Eppure, vale la pena ricordarlo ai distratti, per la biologia è ancora quello darwiniano il paradigma di gran lunga migliore in circolazione, per quanto vaga è pur sempre "conoscenza" anche quella, e il libro di Miller ha la virtù di mostrarlo persino ad un principiante come me.

Ultimissima cosa. Il trattamento a cui ho sottoposto "pp" potrei ripeterlo quando Miller passa ad occuparsi del "free will" facendolo dipendere dall' indeterminatezza introdotta nel mondo fisico grazie ad alcune interpretazioni della teoria quantistica. Non è anche questa una soluzione tappa-buchi? E quando la teoria dei quanti sarà rivista o l' interpretazione cambiata? Rischiamo davvero di trovarci tra le palle neo-teologi petulanti alla Dawkins, vi avviso. Forse, anche su questo punto, si puo' fare meglio.

mercoledì 10 marzo 2010

Due vaccinazioni

Contro l' ateismo e la teologia dilettantesca.

Alister McGrath.

Kenneth Miller.

Francis Collins

Ve lo ricordate il "principio antropico"? Molti lo usano come novella prova cosmologica. La cosa non mi convince del tutto, ma da lì si puo' pur sempre partire.

Se pesco a caso delle carte dal mazzo posso sempre stabilire a posteriori una logica ed illudermi che la cosa sia "sorprendente" e richieda una spiegazione. Ma se pesco 10 carte realizzando una scala reale, allora la sorpresa è reale e una spiegazione s' impone.

Per molti l' universo è una scala reale. Non che ci siano grandi prove.

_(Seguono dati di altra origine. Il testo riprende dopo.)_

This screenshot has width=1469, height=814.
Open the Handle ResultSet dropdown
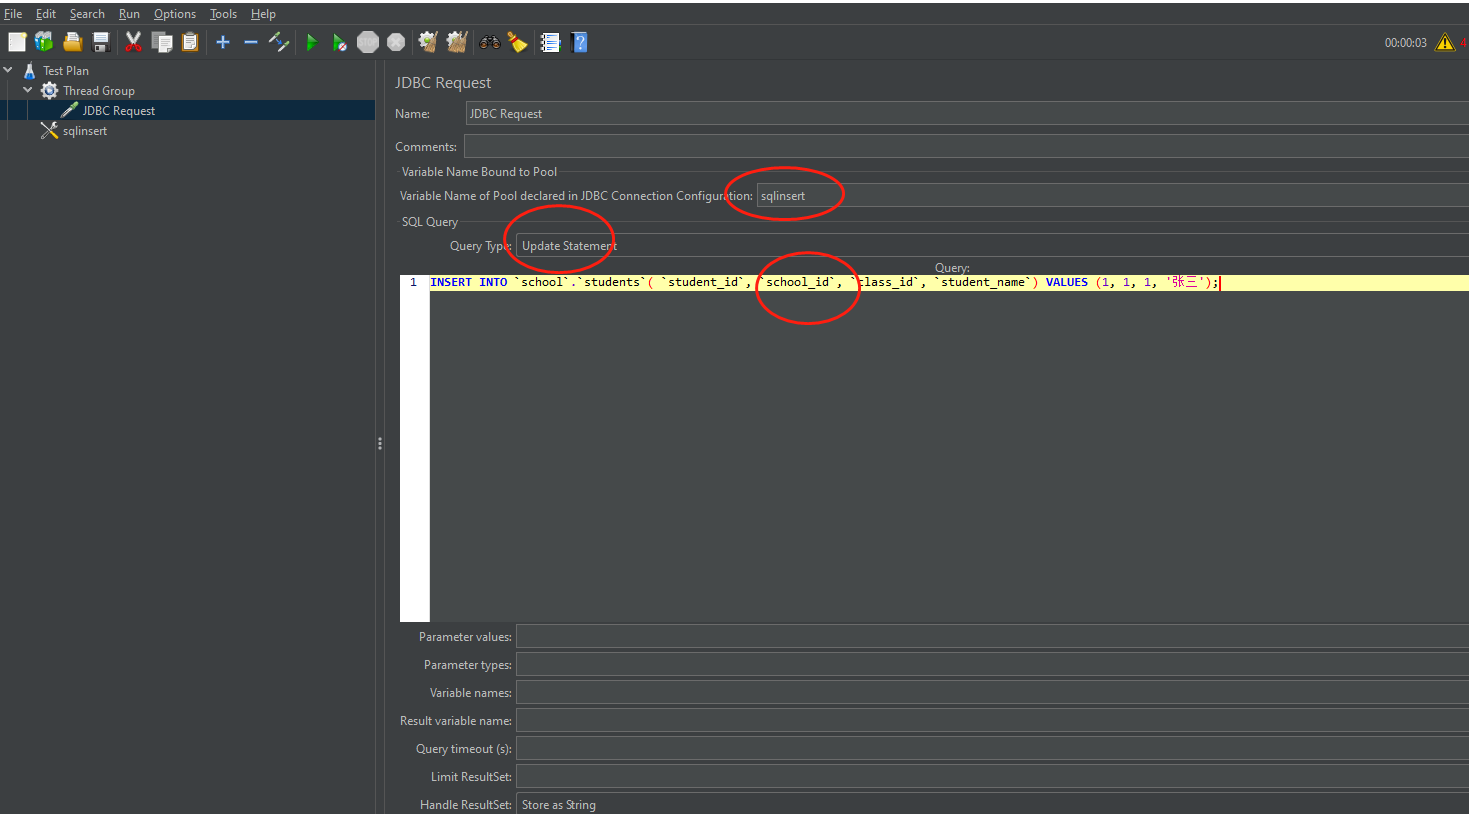990,805
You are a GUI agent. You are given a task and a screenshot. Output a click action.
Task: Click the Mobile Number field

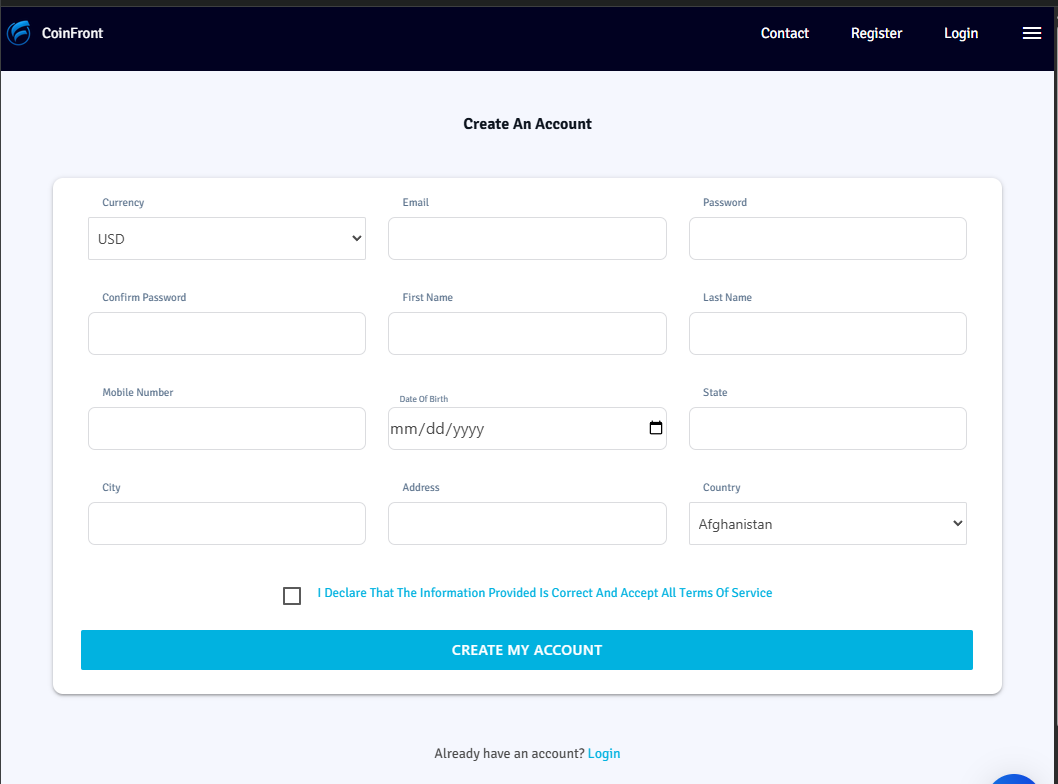(x=226, y=428)
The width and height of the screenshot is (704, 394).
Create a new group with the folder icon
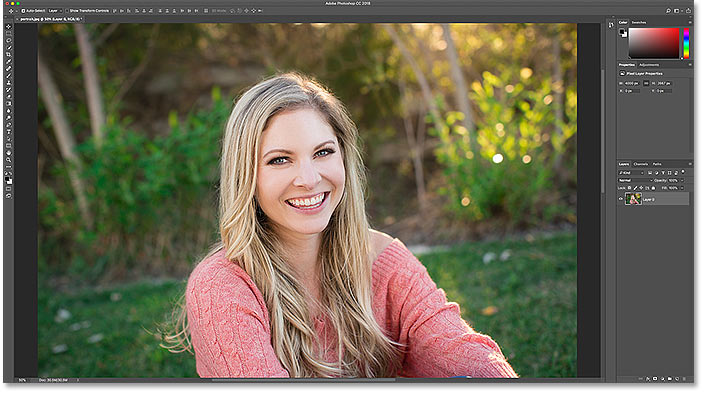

Certo che l' universo (così come tutti gli universi possibili) sembra rispondere ad un ordine. E' intelleggibile, è catturabile dalla logica e dalla matematica.

Ma mentre esistono mille forme di caos, mentre esiste una logica possibile.

In un certo senso il fatto che siamo di fronte ad una "scala reale" è testimoniato dai sorpendenti poteri della matematica più che dalla vita umana in sè.

Certo dobbiamo porre la Matematica come qualcosa a se stante rispetto alla materia, così come la nostra mente. Ma ci sono ottimi argomenti per farlo!

Non che l' intelligibilità dell' universo sia una realtà stabilita, ma di sicuro è l' atto di fede elementare che intraprendono gli scienziati nel momento in cui chinano la schiena sulla loro scrivania e si spremono le meningi.